San Juan.- Consternados, así están los familiares de José Herrera, el joven de 20 años que murió tras recibir un disparo en la cabeza que efectuó un bombero dado de baja, anoche, en la Villa Morrone de Chimbas, en medio de un confuso episodio. Su tío, Ariel Escobar, contó quién era su sobrino y, si bien aceptó que el joven fue detenido varias veces, aseguró que “no era un ladrón”.

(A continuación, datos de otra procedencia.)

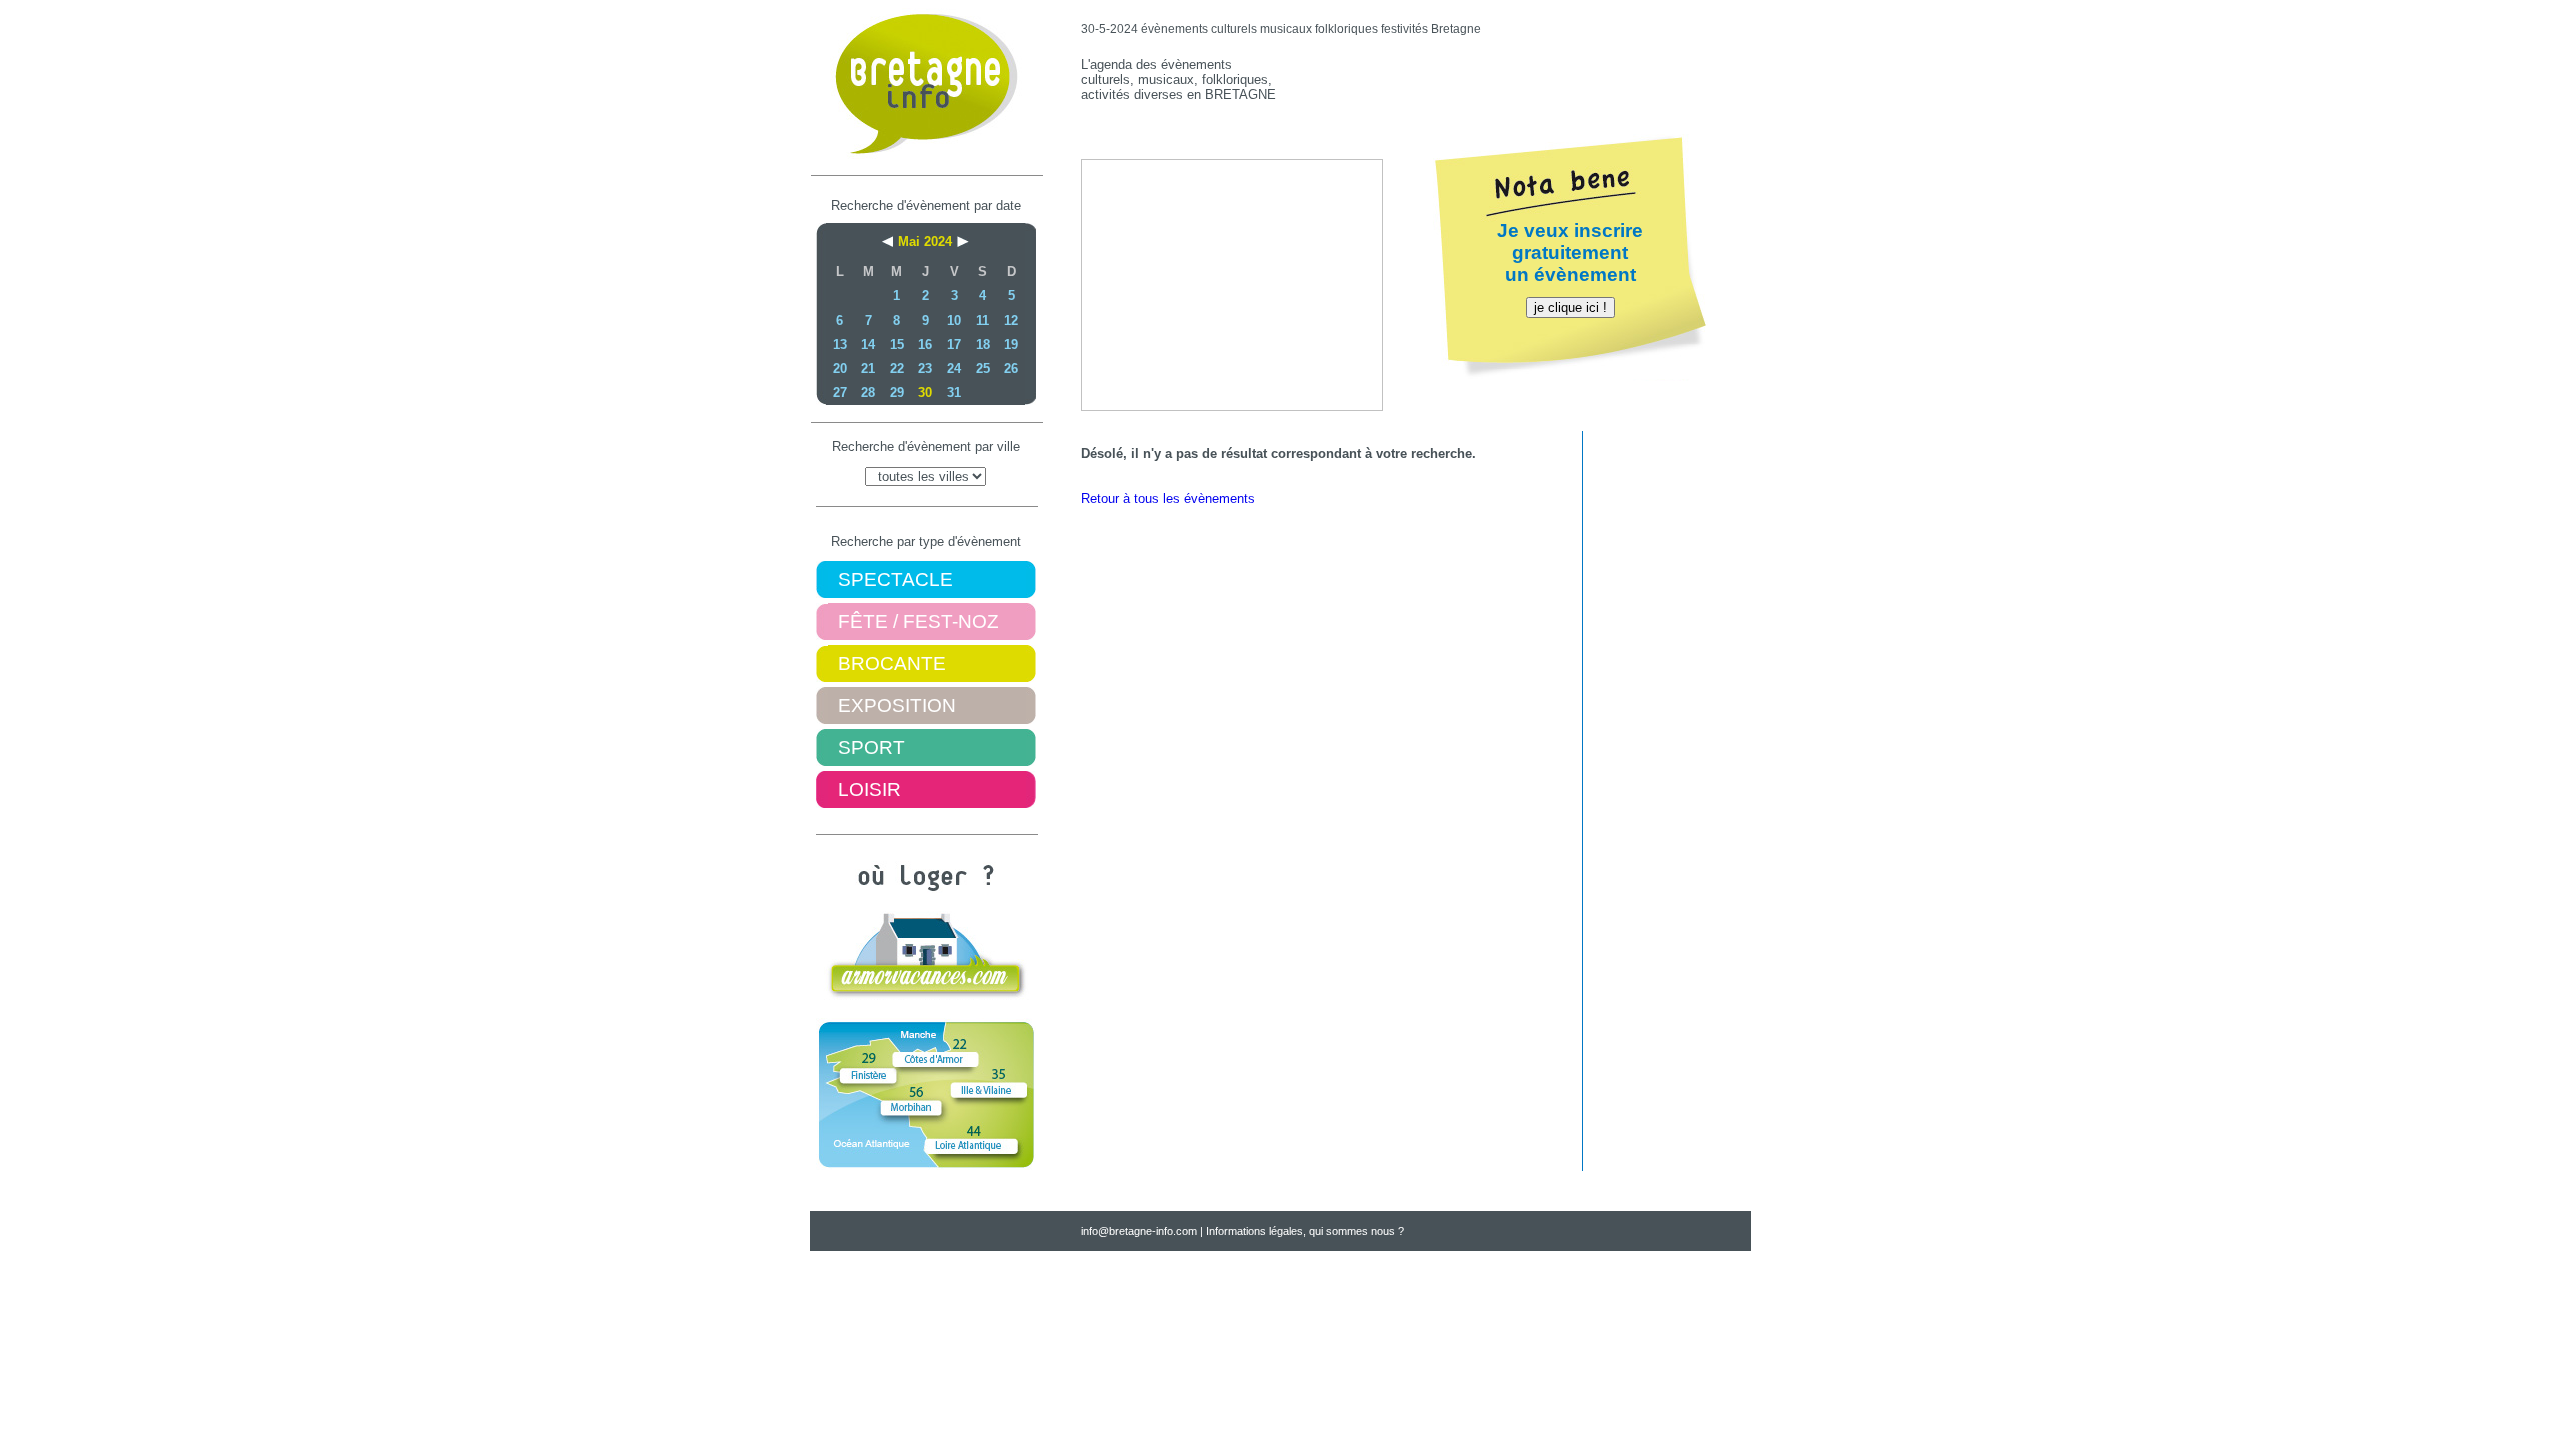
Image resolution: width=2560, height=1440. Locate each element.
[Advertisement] (1516, 79)
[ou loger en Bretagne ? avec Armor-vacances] (926, 994)
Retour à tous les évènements (1168, 498)
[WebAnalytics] (863, 1233)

“Mi sobrino y ahijado no entró a esa casa a robar. Él había ido a ver a una chica que vive allí y discutió con un primo de ella. El policía se metió y le disparó por la espalda. Eso es lo que nos contaron los testigos”, relató Escobar.

Y agregó que “él era un chico común, como son los jóvenes ahora. No era un santo, pero tampoco era ladrón. Sí tuvo varios ingresos a la Policía, pero fue por peleas o porque había tomado de más”.

En cuanto a la vida de su sobrino, relató que vivía con su madre, quien trabaja de empleada doméstica, y sus dos hermanos, uno mayor y otro más chico que él. Y dijo que, aunque los padres del joven están separados, José tenía contacto con su papá.

Por otra parte comentó que José había decido dejar la escuela porque “a él no le gustaba estudiar. Decía que el hecho de ir a la escuela sólo servía para que su mamá gastara plata”. Por eso, el joven había decido trabajar, primero en un lavadero y después, vendiendo productos de limpieza sueltos en su casa, gracias a la ayuda de su hermano mayor que le puso el negocio.

“Mi hermana –la madre del joven- está muy mal. No puede creer lo que pasó. Estamos esperando que nos den el cuerpo para velarlo. Somos una familia honesta, no unos delincuentes”, cerró el tío del joven.